Provided data START

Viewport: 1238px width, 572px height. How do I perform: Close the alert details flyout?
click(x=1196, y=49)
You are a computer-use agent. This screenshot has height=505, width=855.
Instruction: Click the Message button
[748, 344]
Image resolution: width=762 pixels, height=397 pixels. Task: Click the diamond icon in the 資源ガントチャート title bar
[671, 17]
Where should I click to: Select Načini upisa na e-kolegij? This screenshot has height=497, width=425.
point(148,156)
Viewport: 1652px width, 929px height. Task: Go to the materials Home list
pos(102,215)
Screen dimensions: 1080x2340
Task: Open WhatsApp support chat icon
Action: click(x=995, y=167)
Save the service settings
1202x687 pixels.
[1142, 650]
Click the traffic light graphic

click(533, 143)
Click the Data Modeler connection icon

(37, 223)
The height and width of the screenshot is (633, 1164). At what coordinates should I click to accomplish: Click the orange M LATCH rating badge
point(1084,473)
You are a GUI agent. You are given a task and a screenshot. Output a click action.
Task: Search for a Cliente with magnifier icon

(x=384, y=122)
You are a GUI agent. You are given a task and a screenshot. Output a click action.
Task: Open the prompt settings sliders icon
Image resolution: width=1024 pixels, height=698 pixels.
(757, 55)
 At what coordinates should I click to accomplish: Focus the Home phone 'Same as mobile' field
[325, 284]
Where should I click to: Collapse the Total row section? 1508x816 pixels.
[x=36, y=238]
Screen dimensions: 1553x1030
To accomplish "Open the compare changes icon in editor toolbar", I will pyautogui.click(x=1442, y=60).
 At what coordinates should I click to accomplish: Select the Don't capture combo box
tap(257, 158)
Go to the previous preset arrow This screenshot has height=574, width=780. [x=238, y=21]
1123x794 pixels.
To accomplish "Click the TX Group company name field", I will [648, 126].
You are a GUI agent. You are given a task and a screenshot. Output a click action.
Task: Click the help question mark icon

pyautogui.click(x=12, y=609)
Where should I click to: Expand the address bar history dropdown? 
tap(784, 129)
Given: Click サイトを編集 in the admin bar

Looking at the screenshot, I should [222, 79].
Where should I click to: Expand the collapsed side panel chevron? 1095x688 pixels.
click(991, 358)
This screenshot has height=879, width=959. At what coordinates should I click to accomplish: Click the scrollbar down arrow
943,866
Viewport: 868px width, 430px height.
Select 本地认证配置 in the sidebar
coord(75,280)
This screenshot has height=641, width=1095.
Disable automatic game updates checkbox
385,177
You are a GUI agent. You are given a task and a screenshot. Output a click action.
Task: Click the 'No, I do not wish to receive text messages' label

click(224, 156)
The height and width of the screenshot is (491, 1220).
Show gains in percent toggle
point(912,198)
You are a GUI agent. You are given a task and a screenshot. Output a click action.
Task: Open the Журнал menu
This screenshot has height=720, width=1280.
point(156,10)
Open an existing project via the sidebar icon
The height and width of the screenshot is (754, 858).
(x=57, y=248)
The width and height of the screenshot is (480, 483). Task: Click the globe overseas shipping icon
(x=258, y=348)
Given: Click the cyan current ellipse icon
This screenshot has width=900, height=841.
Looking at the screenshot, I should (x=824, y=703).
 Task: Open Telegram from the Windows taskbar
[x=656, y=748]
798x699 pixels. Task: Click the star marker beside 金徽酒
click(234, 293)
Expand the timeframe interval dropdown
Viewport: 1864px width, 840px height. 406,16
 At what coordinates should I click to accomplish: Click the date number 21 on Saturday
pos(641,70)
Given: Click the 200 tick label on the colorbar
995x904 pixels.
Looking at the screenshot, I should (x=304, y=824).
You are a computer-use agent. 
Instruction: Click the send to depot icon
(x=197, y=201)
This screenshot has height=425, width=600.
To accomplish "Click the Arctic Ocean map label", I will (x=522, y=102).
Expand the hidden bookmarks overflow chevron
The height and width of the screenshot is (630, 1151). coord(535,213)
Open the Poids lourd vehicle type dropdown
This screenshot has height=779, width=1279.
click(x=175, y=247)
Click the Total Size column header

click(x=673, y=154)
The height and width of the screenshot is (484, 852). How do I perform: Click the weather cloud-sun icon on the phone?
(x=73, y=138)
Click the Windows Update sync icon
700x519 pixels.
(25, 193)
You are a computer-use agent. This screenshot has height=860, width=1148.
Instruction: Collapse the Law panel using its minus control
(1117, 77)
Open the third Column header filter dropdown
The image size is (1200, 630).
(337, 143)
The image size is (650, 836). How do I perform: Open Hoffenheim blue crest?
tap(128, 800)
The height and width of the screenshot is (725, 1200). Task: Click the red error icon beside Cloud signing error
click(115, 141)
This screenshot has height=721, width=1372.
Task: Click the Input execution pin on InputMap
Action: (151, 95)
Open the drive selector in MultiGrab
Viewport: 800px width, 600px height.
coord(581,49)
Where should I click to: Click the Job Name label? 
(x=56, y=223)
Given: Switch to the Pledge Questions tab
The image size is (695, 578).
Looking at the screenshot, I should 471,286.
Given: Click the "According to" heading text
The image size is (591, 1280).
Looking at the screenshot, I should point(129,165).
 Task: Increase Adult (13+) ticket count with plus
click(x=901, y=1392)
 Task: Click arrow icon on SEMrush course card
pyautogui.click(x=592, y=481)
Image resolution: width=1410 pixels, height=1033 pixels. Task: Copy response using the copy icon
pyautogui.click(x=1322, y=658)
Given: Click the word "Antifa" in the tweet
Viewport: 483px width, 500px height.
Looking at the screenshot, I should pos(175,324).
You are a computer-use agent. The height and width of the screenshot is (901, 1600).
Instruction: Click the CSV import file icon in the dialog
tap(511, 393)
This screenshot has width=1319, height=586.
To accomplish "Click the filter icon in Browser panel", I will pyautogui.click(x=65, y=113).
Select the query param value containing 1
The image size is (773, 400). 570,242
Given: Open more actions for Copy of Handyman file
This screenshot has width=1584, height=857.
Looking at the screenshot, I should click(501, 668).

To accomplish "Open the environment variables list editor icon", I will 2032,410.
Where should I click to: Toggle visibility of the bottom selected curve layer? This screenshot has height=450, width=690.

Provided data END

* Assignment
Make an exact copy of every line in the data.

* Answer box
Viewport: 1238px width, 572px height. How do I perform: Close the alert details flyout?
click(x=1196, y=49)
You are a computer-use agent. This screenshot has height=505, width=855.
Instruction: Click the Message button
[748, 344]
Image resolution: width=762 pixels, height=397 pixels. Task: Click the diamond icon in the 資源ガントチャート title bar
[671, 17]
Where should I click to: Select Načini upisa na e-kolegij? This screenshot has height=497, width=425.
point(148,156)
Viewport: 1652px width, 929px height. Task: Go to the materials Home list
pos(102,215)
Screen dimensions: 1080x2340
Task: Open WhatsApp support chat icon
Action: click(x=995, y=167)
Save the service settings
1202x687 pixels.
[1142, 650]
Click the traffic light graphic

click(533, 143)
Click the Data Modeler connection icon

(37, 223)
The height and width of the screenshot is (633, 1164). At what coordinates should I click to accomplish: Click the orange M LATCH rating badge
point(1084,473)
You are a GUI agent. You are given a task and a screenshot. Output a click action.
Task: Search for a Cliente with magnifier icon

(x=384, y=122)
You are a GUI agent. You are given a task and a screenshot. Output a click action.
Task: Open the prompt settings sliders icon
Image resolution: width=1024 pixels, height=698 pixels.
(757, 55)
 At what coordinates should I click to accomplish: Focus the Home phone 'Same as mobile' field
[325, 284]
Where should I click to: Collapse the Total row section? 1508x816 pixels.
[x=36, y=238]
Screen dimensions: 1553x1030
To accomplish "Open the compare changes icon in editor toolbar", I will pyautogui.click(x=1442, y=60).
 At what coordinates should I click to accomplish: Select the Don't capture combo box
tap(257, 158)
Go to the previous preset arrow This screenshot has height=574, width=780. [x=238, y=21]
1123x794 pixels.
To accomplish "Click the TX Group company name field", I will [648, 126].
You are a GUI agent. You are given a task and a screenshot. Output a click action.
Task: Click the help question mark icon

pyautogui.click(x=12, y=609)
Where should I click to: Expand the address bar history dropdown? 
tap(784, 129)
Given: Click サイトを編集 in the admin bar

Looking at the screenshot, I should [222, 79].
Where should I click to: Expand the collapsed side panel chevron? 1095x688 pixels.
click(991, 358)
This screenshot has height=879, width=959. At what coordinates should I click to accomplish: Click the scrollbar down arrow
943,866
Viewport: 868px width, 430px height.
Select 本地认证配置 in the sidebar
coord(75,280)
This screenshot has height=641, width=1095.
Disable automatic game updates checkbox
385,177
You are a GUI agent. You are given a task and a screenshot. Output a click action.
Task: Click the 'No, I do not wish to receive text messages' label

click(224, 156)
The height and width of the screenshot is (491, 1220).
Show gains in percent toggle
point(912,198)
You are a GUI agent. You are given a task and a screenshot. Output a click action.
Task: Open the Журнал menu
This screenshot has height=720, width=1280.
point(156,10)
Open an existing project via the sidebar icon
The height and width of the screenshot is (754, 858).
(x=57, y=248)
The width and height of the screenshot is (480, 483). Task: Click the globe overseas shipping icon
(x=258, y=348)
Given: Click the cyan current ellipse icon
This screenshot has width=900, height=841.
Looking at the screenshot, I should (x=824, y=703).
 Task: Open Telegram from the Windows taskbar
[x=656, y=748]
798x699 pixels. Task: Click the star marker beside 金徽酒
click(234, 293)
Expand the timeframe interval dropdown
Viewport: 1864px width, 840px height. 406,16
 At what coordinates should I click to accomplish: Click the date number 21 on Saturday
pos(641,70)
Given: Click the 200 tick label on the colorbar
995x904 pixels.
Looking at the screenshot, I should (x=304, y=824).
You are a computer-use agent. 
Instruction: Click the send to depot icon
(x=197, y=201)
This screenshot has height=425, width=600.
To accomplish "Click the Arctic Ocean map label", I will (x=522, y=102).
Expand the hidden bookmarks overflow chevron
The height and width of the screenshot is (630, 1151). coord(535,213)
Open the Poids lourd vehicle type dropdown
This screenshot has height=779, width=1279.
click(x=175, y=247)
Click the Total Size column header

click(x=673, y=154)
The height and width of the screenshot is (484, 852). How do I perform: Click the weather cloud-sun icon on the phone?
(x=73, y=138)
Click the Windows Update sync icon
700x519 pixels.
(25, 193)
You are a computer-use agent. This screenshot has height=860, width=1148.
Instruction: Collapse the Law panel using its minus control
(1117, 77)
Open the third Column header filter dropdown
The image size is (1200, 630).
(337, 143)
The image size is (650, 836). How do I perform: Open Hoffenheim blue crest?
tap(128, 800)
The height and width of the screenshot is (725, 1200). Task: Click the red error icon beside Cloud signing error
click(115, 141)
This screenshot has height=721, width=1372.
Task: Click the Input execution pin on InputMap
Action: (151, 95)
Open the drive selector in MultiGrab
Viewport: 800px width, 600px height.
coord(581,49)
Where should I click to: Click the Job Name label? 
(x=56, y=223)
Given: Switch to the Pledge Questions tab
The image size is (695, 578).
Looking at the screenshot, I should 471,286.
Given: Click the "According to" heading text
The image size is (591, 1280).
Looking at the screenshot, I should point(129,165).
 Task: Increase Adult (13+) ticket count with plus
click(x=901, y=1392)
 Task: Click arrow icon on SEMrush course card
pyautogui.click(x=592, y=481)
Image resolution: width=1410 pixels, height=1033 pixels. Task: Copy response using the copy icon
pyautogui.click(x=1322, y=658)
Given: Click the word "Antifa" in the tweet
Viewport: 483px width, 500px height.
Looking at the screenshot, I should pos(175,324).
You are a computer-use agent. The height and width of the screenshot is (901, 1600).
Instruction: Click the CSV import file icon in the dialog
tap(511, 393)
This screenshot has width=1319, height=586.
To accomplish "Click the filter icon in Browser panel", I will pyautogui.click(x=65, y=113).
Select the query param value containing 1
The image size is (773, 400). 570,242
Given: Open more actions for Copy of Handyman file
This screenshot has width=1584, height=857.
Looking at the screenshot, I should click(501, 668).

To accomplish "Open the environment variables list editor icon", I will 2032,410.
Where should I click to: Toggle visibility of the bottom selected curve layer? This screenshot has height=450, width=690.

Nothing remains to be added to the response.